TRECHO
Perguntas importantes, implícitas, ou subentendidas: "O que eras antes do nascimento? Qual o lugar de onde tu vens? Que fazes, agora, para dar sentido à tua origem?". Importa não pararmos os questionamentos sobre o sentido da vida, desde o primeiro sopro. Conhecendo as nossas origens, os lugares existenciais desde o início, inevitavelmente, sabemos do nosso fim, nosso fim e quem somos realmente (“pois ele conhece a nossa origem, sabe que viemos do pó” - Sl 103.14). É preciso tomar uma nova consciência. Paulo sugerirá outra maneira, no sentido do mundo principial reiniciado: A fé é uma história nova a cada dia... (Rm 4.1-5).
O diálogo com Nicodemos altera a lógica comum (Jo 3.1-11). Nicodemos respeita Jesus, mas se encontra dependente da primeira discussão: a fé que exige sinais; que produz portentos tecnológicos; que promove o desenvolvimento. Mas Jesus propõe uma mudança radical, não um novo conceito de renovação da fé. Não uma renovação, mas uma inovação: começar tudo do zero! Do nada. Desaprender o catecismo, chutar o balde, nascer de novo. Começar como um nascituro, abraçar uma natureza nova (natus, de natura, no latim). O tema se desloca para “razão” e “fé”. Nicodemos quer conversar logicamente, no uso da razão, do argumento e da prova, está em pauta a gnosis: conhecimento humano, tecnologias desenvolvimentistas.
Jesus responde rigorosamente à objeção de Nicodemos. Tão comum em tantas culturas: a água é fonte da vida. Água fecundada pelo Espírito, nos escritos bíblicos. O ventre materno, comum noutras culturas, na tradição bíblica, evocará a feminilidade criadora (rûah também é uma palavra feminina; o ventre criador de Deus tem atributos femininos e maternais). A Natureza não pode competir com o Homem, porém, serve-o como escrava desde todas as eras. A não ser quando as circunstâncias paleontológicas, geológicas, climáticas nos lembram das forças permanentes que atuam no Universo, não alcançáveis pela tecnologia ou pelo capital. Um maremoto causa o fechamento de uma usina nuclear, por exemplo, com esse fim.

TAREFA A
Liste todas as referências bíblicas que aparecem no texto sobre fé e Nicodemos.
TAREFA B
Repita, sem mudar nada, tudo o que vai de "O diálogo com" até "humano, tecnologias desenvolvimentistas." no texto sobre fé e Nicodemos.
TAREFA C
Prossiga o texto sobre fé e Nicodemos a partir do ponto em que ele para.

MATERIAL FORNECIDO
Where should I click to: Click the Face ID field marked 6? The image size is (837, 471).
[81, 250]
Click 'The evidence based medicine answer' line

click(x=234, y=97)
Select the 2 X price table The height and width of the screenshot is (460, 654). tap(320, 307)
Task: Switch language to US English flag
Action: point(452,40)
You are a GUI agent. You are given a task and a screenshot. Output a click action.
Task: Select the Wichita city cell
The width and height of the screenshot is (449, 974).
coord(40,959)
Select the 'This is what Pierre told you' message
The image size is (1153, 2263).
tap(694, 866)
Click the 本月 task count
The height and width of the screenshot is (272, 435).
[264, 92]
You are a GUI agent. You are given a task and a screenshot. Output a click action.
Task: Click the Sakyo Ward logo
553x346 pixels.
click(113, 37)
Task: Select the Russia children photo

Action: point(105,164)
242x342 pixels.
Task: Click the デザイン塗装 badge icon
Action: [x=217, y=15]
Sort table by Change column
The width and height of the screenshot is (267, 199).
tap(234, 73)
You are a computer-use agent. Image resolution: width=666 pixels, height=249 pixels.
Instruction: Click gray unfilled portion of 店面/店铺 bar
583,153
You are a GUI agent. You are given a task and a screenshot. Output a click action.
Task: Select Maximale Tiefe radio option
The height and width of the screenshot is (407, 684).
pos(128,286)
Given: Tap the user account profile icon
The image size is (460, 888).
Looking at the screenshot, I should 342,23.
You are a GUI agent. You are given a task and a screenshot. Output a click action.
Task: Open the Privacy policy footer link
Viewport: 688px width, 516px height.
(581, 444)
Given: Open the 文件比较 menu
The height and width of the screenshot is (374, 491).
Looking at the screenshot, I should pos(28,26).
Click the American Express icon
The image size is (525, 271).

RESPOSTA A
Sl 103.14
Rm 4.1-5
Jo 3.1-11

RESPOSTA B
O diálogo com Nicodemos altera a lógica comum (Jo 3.1-11). Nicodemos respeita Jesus, mas se encontra dependente da primeira discussão: a fé que exige sinais; que produz portentos tecnológicos; que promove o desenvolvimento. Mas Jesus propõe uma mudança radical, não um novo conceito de renovação da fé. Não uma renovação, mas uma inovação: começar tudo do zero! Do nada. Desaprender o catecismo, chutar o balde, nascer de novo. Começar como um nascituro, abraçar uma natureza nova (natus, de natura, no latim). O tema se desloca para “razão” e “fé”. Nicodemos quer conversar logicamente, no uso da razão, do argumento e da prova, está em pauta a gnosis: conhecimento humano, tecnologias desenvolvimentistas.

RESPOSTA C
A ecologia mental nos remete, entretanto, às causas remotas da crise ambiental. Noutro sentido, por que valorizar a natureza como estática e intocável, se ela própria pode ser objeto participante das transformações, com capacidade para a produção de energia e de alimentos para os tantos milhões de famintos, doentes e reclamantes de integração no moderno mundo das tecnologias de bem-estar?
Voltadas para as necessidades que precisam ser atendidas, de alimentos, habitação, urbanização humanizada, medicina de ponta socializada para os mais baixos níveis de consumidores, não há o desvio de finalidade. E quando ela só se justifica por oferecer lucro e capital, e privilégios para poucos? O assunto é vasto, uma vez que o mundo não pode retroceder à era pré-tecnológica, como já nos lembrava Jacques Ellul (A Técnica e o Desafio do Século). Sem dúvida estamos diante da necessidade de novos modelos de desenvolvimento e de novos sistemas econômicos, enquanto se buscam sustentabilidade e estabilidade social, face à extrema rapidez dos insumos tecnológicos.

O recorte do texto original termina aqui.